* DATA RECORDS
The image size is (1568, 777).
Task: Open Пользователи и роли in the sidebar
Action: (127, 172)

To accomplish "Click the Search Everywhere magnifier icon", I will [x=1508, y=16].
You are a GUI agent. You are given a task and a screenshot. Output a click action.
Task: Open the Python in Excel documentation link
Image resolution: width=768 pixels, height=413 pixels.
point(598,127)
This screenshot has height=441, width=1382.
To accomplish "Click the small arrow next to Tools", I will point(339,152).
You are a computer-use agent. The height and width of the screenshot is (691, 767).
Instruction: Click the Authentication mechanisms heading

==

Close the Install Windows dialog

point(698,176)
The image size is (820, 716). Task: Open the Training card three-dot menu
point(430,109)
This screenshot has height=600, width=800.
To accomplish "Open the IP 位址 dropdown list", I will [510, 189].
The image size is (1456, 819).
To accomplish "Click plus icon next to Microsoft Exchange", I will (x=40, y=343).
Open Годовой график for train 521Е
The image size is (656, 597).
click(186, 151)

---

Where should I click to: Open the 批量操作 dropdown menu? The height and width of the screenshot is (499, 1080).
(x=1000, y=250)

* WORK ITEM
Tally the lines above that contain "agent"; give only the number.

* ANSWER TO THE EXERCISE
2